Supplied information →
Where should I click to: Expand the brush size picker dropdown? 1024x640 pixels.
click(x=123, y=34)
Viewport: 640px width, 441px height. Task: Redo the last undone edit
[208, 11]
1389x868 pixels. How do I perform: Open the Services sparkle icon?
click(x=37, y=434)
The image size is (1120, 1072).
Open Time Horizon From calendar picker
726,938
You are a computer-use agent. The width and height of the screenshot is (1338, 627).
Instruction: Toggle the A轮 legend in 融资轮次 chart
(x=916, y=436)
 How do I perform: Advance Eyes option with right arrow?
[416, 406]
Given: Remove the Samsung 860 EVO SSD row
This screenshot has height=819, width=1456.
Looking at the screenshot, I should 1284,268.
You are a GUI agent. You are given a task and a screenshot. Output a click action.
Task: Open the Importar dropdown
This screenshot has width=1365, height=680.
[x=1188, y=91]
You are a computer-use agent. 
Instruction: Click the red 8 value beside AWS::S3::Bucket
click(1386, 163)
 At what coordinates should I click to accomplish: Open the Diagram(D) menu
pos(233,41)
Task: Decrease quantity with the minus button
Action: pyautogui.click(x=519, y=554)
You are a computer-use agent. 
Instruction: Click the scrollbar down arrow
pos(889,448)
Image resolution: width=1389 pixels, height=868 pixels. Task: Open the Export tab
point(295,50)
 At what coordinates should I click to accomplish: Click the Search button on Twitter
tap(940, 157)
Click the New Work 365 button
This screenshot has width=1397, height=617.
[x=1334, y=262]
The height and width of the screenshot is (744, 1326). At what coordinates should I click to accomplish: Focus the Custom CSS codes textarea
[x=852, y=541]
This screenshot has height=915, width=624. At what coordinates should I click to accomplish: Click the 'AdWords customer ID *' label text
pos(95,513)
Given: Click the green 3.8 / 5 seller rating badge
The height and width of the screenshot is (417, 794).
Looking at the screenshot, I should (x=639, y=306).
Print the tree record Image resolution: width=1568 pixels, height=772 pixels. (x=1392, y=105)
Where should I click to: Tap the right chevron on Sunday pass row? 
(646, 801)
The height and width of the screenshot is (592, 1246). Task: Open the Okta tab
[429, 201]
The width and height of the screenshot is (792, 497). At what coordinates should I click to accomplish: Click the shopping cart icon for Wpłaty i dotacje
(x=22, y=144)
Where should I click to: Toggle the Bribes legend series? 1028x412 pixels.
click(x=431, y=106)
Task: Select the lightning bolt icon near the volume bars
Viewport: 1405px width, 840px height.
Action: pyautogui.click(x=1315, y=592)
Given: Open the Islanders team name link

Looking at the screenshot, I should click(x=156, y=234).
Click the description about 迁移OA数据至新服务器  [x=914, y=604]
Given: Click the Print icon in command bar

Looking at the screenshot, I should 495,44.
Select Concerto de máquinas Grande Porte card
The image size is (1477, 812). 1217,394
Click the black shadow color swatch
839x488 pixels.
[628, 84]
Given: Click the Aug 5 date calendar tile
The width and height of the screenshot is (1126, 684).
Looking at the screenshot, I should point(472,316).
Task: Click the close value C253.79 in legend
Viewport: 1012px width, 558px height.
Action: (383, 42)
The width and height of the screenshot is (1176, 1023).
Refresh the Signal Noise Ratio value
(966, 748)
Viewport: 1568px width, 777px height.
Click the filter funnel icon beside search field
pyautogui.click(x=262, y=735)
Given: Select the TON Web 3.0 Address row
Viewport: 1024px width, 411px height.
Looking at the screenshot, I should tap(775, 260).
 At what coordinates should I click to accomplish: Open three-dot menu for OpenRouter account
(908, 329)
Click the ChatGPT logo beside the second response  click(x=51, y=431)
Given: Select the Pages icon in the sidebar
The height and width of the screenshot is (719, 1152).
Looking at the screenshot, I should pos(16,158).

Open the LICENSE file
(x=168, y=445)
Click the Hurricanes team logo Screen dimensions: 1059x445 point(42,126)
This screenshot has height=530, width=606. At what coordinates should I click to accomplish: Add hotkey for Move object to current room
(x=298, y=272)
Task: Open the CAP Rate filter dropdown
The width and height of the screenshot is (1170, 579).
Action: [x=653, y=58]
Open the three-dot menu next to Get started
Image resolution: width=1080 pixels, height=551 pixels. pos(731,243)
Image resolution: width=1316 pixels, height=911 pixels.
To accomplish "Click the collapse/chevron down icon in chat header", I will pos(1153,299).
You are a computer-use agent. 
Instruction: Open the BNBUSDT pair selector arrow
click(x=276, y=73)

Short task →
Can you switch "Instruction" to "Command" throughout the stretch from the line containing "1389x868 pixels. How" through the line containing "[x=1334, y=262]", leaving everything else unchanged, and give back only those lines?

Problem solution →
1389x868 pixels. How do I perform: Open the Services sparkle icon?
click(x=37, y=434)
The image size is (1120, 1072).
Open Time Horizon From calendar picker
726,938
You are a computer-use agent. The width and height of the screenshot is (1338, 627).
Command: Toggle the A轮 legend in 融资轮次 chart
(x=916, y=436)
 How do I perform: Advance Eyes option with right arrow?
[416, 406]
Given: Remove the Samsung 860 EVO SSD row
This screenshot has height=819, width=1456.
Looking at the screenshot, I should 1284,268.
You are a GUI agent. You are given a task and a screenshot. Output a click action.
Task: Open the Importar dropdown
This screenshot has width=1365, height=680.
[x=1188, y=91]
You are a computer-use agent. 
Command: Click the red 8 value beside AWS::S3::Bucket
click(1386, 163)
 At what coordinates should I click to accomplish: Open the Diagram(D) menu
pos(233,41)
Task: Decrease quantity with the minus button
Action: pyautogui.click(x=519, y=554)
You are a computer-use agent. 
Command: Click the scrollbar down arrow
pos(889,448)
Image resolution: width=1389 pixels, height=868 pixels. Task: Open the Export tab
point(295,50)
 At what coordinates should I click to accomplish: Click the Search button on Twitter
tap(940, 157)
Click the New Work 365 button
This screenshot has width=1397, height=617.
[x=1334, y=262]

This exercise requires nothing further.